Page MenuHomePhabricator

Gadget: Autosuggest linking Wikidata item after creating an article
Closed, ResolvedPublic13 Estimated Story Points

Description

Original Wish

Problem: Someone creates an article in Language A Wikipedia, but he does not know there is already the same article in Language B Wikipedia (often a smaller language version), so no Wikidata linkage is made. I have seen many cases between Chinese Wikipedia (zh) and Cantonese Wikipedia (yue).
Proposed solution: After creating an article in Wikipedia, there would be a popup which guides the user to link the Wikidata item. The system will search if there is the same name or similar name of sitelinks already existing in any Wikidata item, if so, the results are listed and the user has to judge whether it is suitable to link. If no existing Wikidata is suitable to link, user can also choose to create a new Wikidata item immediately.
Who would benefit: Wikipedia article creators in all languages

Context

This gadget was developed during the Spring Community Tech WMF Hackathon. The requirements below are meant to be abstracted information without being too invasive. We do not want to betray the intricate details of accuracy of the last time someone was active, we just want to provide useful information about their level of recent engagement on the platforms.

Requirements

As a user of this gadget, I am be able to:

  • See a list of auto suggested site links for the new created article.
  • Save selected wikidata items related to new created article.

Decisions

Possible Further Refinements / Next Steps

  • Indicate a maximum number of desired results from the search
  • Tag edits (in Wikidata) made by our script, in case a senior editor wants to monitor them, or a bot can track them
  • Additional testing to indicate that we are getting a high-precision set of candidate results
    • Especially testing with search results coming from real Wikidata
    • Testing in other projects besides Wikipedia (since this will be offered as a global script)
  • In the documentation page, consider:
    • Adding helpful screenshots
    • Describing Autosuggest's search strategy

Open Questions

  • What if a wikidata item, which matches, already is linked to a different article?
    • Don't show it to the user at all
    • Show it to the user, but with an indication that the item is already linked
      • Show for informational purposes only; not available for linking
      • Or available for linking (in which case remove the existing link)
  • Run the script for a new page only, or for every publish event?
    • If the former, need to find the best way to detect that it's a new page
  • We should automatically refresh the left sidebar after linking, so "Wikidata item" shows up under Tools
  • Should we just show candidate items that have a label in the user's language or the language of the edited article?
  • Could there be a way to easily undo a link created by mistake?

Details

ReferenceSource BranchDest BranchAuthorTitle
repos/commtech/autosuggest-sitelink!24fix-no-translationmainmusikanimalPrevent erroring out when translation page is missing
Customize query in GitLab

Event Timeline

There are a very large number of changes, so older changes are hidden. Show Older Changes

The script current lives in https://test.wikipedia.org/wiki/User:HMonroy_(WMF)/AutosuggestSitelink.js

To test it, you can add
mw.loader.load('https://test.wikipedia.org/w/index.php?title=User:HMonroy_(WMF)/AutosuggestSitelink.js&action=raw&ctype=text/javascript'); to your user common.js. Here is an example. There will be a pop that would suggest site links from wikidata after the article has been edited and if it doesn't have any related sitelinks.

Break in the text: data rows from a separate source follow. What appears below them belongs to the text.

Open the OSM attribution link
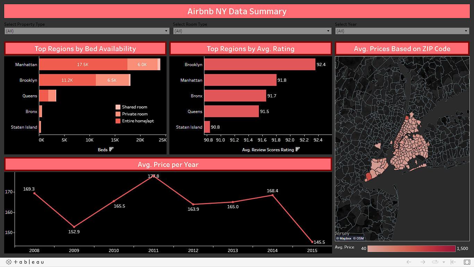The height and width of the screenshot is (267, 474). coord(358,238)
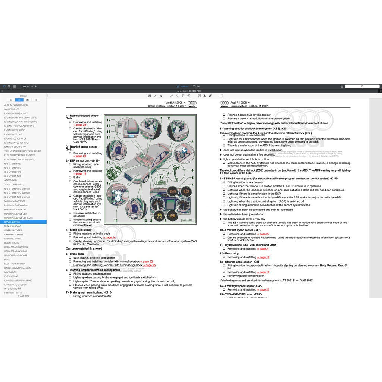The height and width of the screenshot is (382, 382).
Task: Switch to thumbnail grid view
Action: [9, 86]
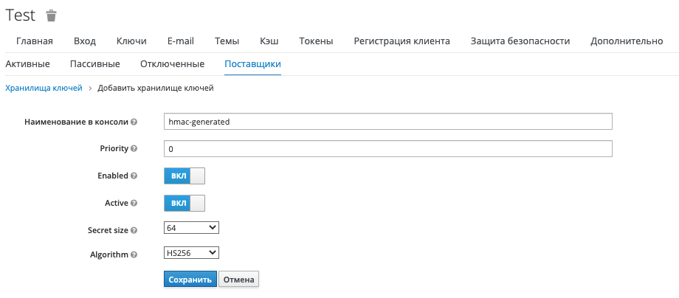The width and height of the screenshot is (679, 298).
Task: Show tooltip for Enabled help icon
Action: click(x=134, y=176)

JMcLeod_WMF set the point value for this task to 5.Nov 2 2022, 7:03 PM

Hola @HMonroy 😊 Regarding what we discussed last week, here's my UX input:

  • For the pop-up, I think it'd be great if we could have a header/title that has an explanation of the action - like "Link a Wikidata item to this article". I also added an icon for this header/title, the icon's name is link. Also as we mentioned in our meeting I added the close icon too. Both icons are here. See image below as an example:

Group 1 (1).png (194Γ—345 px, 10 KB)

  • Regarding UX copy, I made some tweaks to the "No items found" popup.

When there's no item found, the copy can instead be: "We couldn't find a Wikidata item that matches this article, but you can create one". The "create one" part of the sentence would take the user to creating the item. See image below:

Group 2 (1).png (96Γ—324 px, 8 KB)

Hope this helps! Feel free to reach out if you have any questions :)

Issues for further consideration:

  • Moved into the task description

Run the script for a new page only, or for every publish event?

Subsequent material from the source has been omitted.